I mean, people get hung-up on the weirdest food rules. I see it first hand with my clients. Like they refuse to eat kale because they read on the internet somewhere it could possibly interfere with thyroid function, but they have no problem with “cheat day(s)” and in fact have themselves convinced how this is somehow helping them. Or maybe you still think the calorie in calorie out theory has any validity? Do you see what I am getting at here? It’s Maslow’s Hierarchy. Eat kale and ditch the cheat day. Eat kale and stop counting calories. Once you’ve mastered the basics, then and only then, should you start dissecting what vegetables you should eat less of (if there even is such a thing). And if you find an educated guide instead of just relying on Google and self-proclaimed health experts, you may just learn the real deal about kale and thyroid health. Like there’s no such thing as goitrogens in food, but instead a compound in kale that reacts with an enzyme during the digestive process creating a goitrogenic effect. HOWEVER, if you have plenty of iodine-rich food in your diet and avoid unwanted halogens in your life where you can, this is not anything to worry about. In fact, this is a non-issue!

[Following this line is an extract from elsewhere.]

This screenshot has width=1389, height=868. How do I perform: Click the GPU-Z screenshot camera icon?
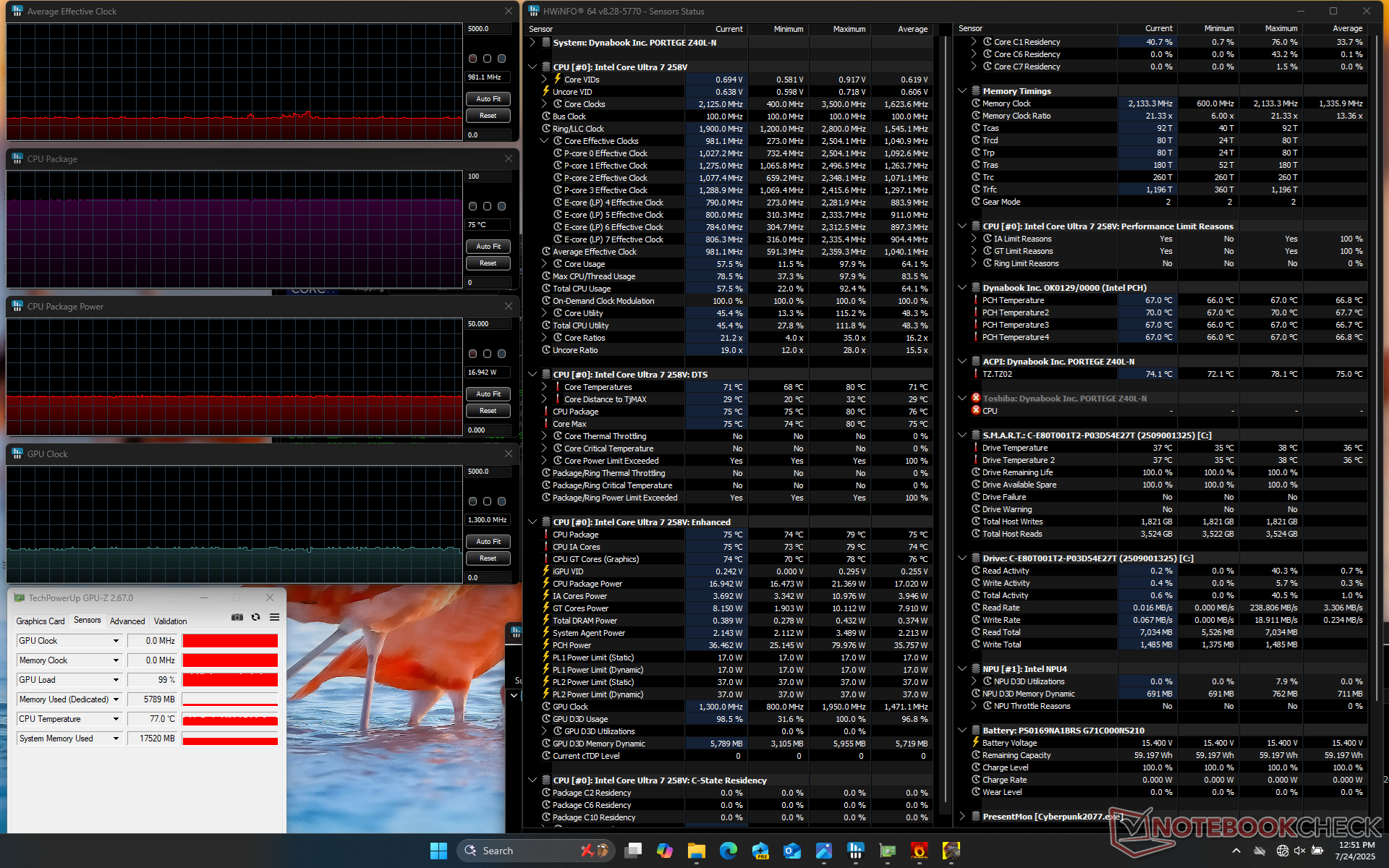pyautogui.click(x=237, y=617)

And with that, here’s my easy mung bean concoction I created in 20 minutes. And

I measure nothing in my kitchen and even teach my clients this way. Kitchen freedom allows more love and health into your life. These measurements are only guesses, so please, trust your intuition, adjusting as needed.

Mung Bean Masterpiece

All ingredients are organic

2 cups dry mung beans, soaked in spring water overnight 5 cups pure water
1/4 cup coconut aminos
1/2 large onion, any color will do

1/2 medium cabbage, any color will do, thinly sliced or roughly chopped (who cares!)
3 carrots, cut into rounds, sticks, roughly chopped or even grated 2 cups shiitake mushrooms, thinly sliced or roughly chopped 1/2 red bell pepper, cut into long slices or roughly chopped

1 medium bok choy, roughly chopped
1 large garlic clove, minced 3-inch piece of ginger, minced 1 bag black bean pasta

Lime wedges as garnish Rallis Olive oil
Sea salt and pepper to taste Coconut oil for sauteeing


Rinse the mung beans. Place into pressure cooker with water. Seal and cook according to pressure cooker instructions. Place a pot on the stove with water to boil black bean pasta (follow directions on bag). In a saute pan with coconut oil, place all the ingredients but the bell pepper and bok choy and saute until just tender. Carefully remove lid from pressure cooker according to manufacturer instructions and pour the liquid and cooked beans into a large soup pot. Add about 8 cups of pure water, the sauteed veggies, and 1/4 cup coconut aminos, salt and pepper to taste and bring to a boil. Turn down to low heat tossing in red pepper and bok choy. Let steep about 5 minutes. While this is “going down,” boil noodles. Once noodles are done, strain and taking a fork, make two “nests” and place into soup bowl. Lastly, ladle hot soup over noodle “nests” liberally garnish with lime and Rallis Olive Oil.